__Exercise description__: The expected output is every record below, transcribed exactly, with the pictures left out.
━━━━━ Records for the exercise
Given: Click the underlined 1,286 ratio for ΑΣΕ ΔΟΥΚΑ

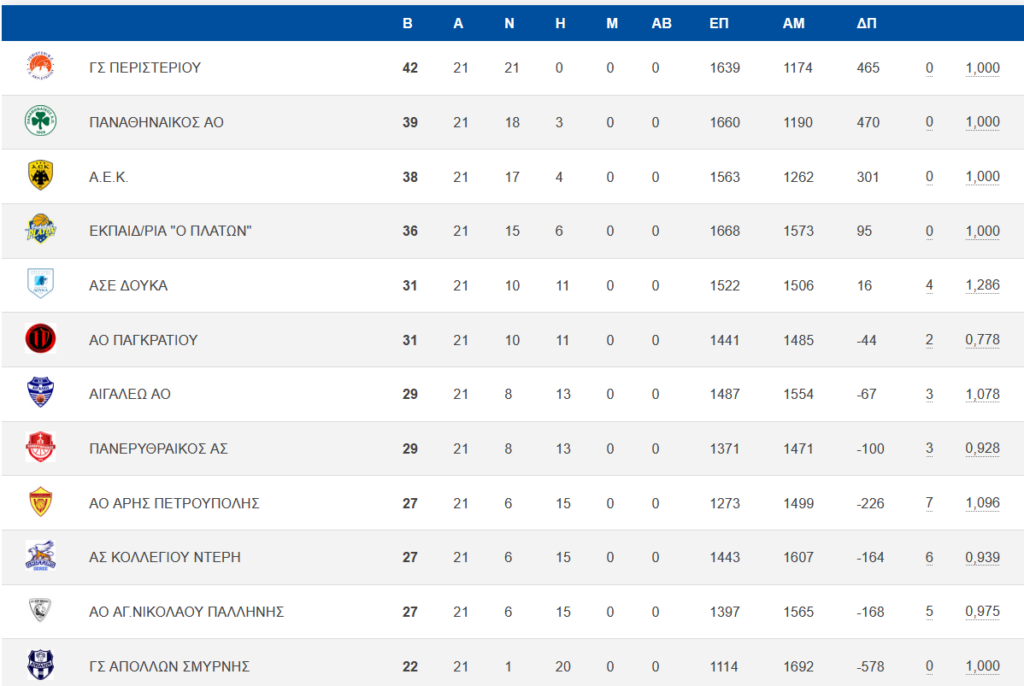Looking at the screenshot, I should (982, 286).
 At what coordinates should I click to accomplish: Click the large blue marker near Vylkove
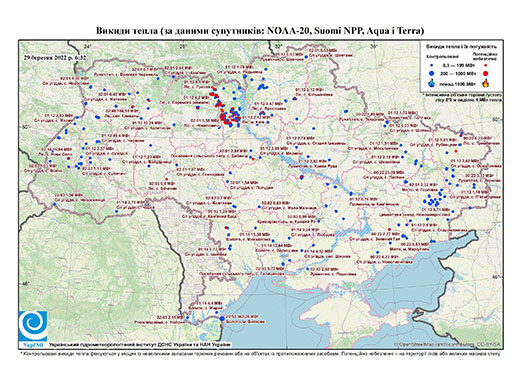[x=222, y=319]
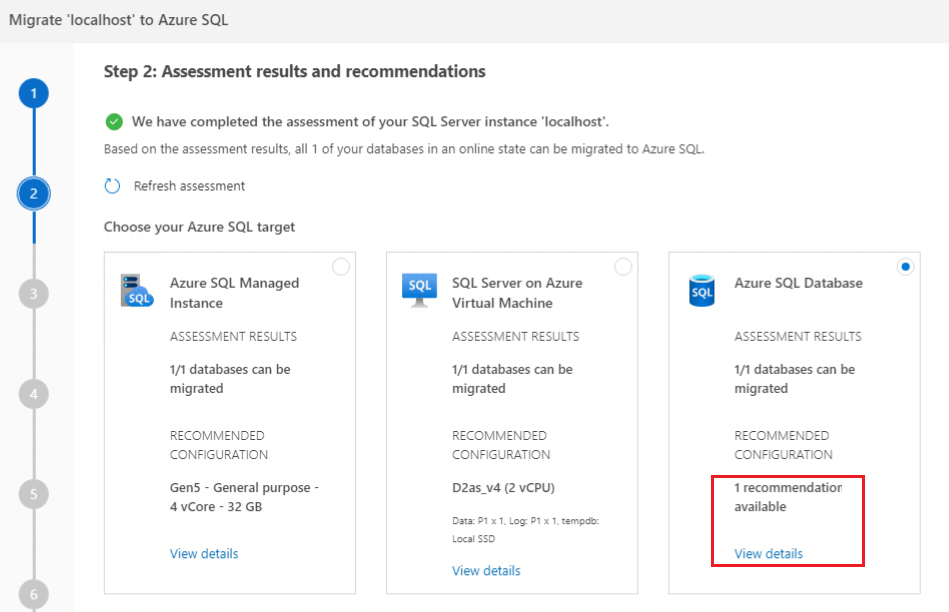Click the Refresh assessment text
Screen dimensions: 949x612
(x=189, y=186)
━━━━━━━━━━
__Exercise output__:
Given: Click the underlined 1,286 ratio for ΑΣΕ ΔΟΥΚΑ

Looking at the screenshot, I should (982, 286).
 At what coordinates should I click to accomplish: Click the large blue marker near Vylkove
[x=222, y=319]
Click the Refresh assessment text
Screen dimensions: 949x612
(x=189, y=186)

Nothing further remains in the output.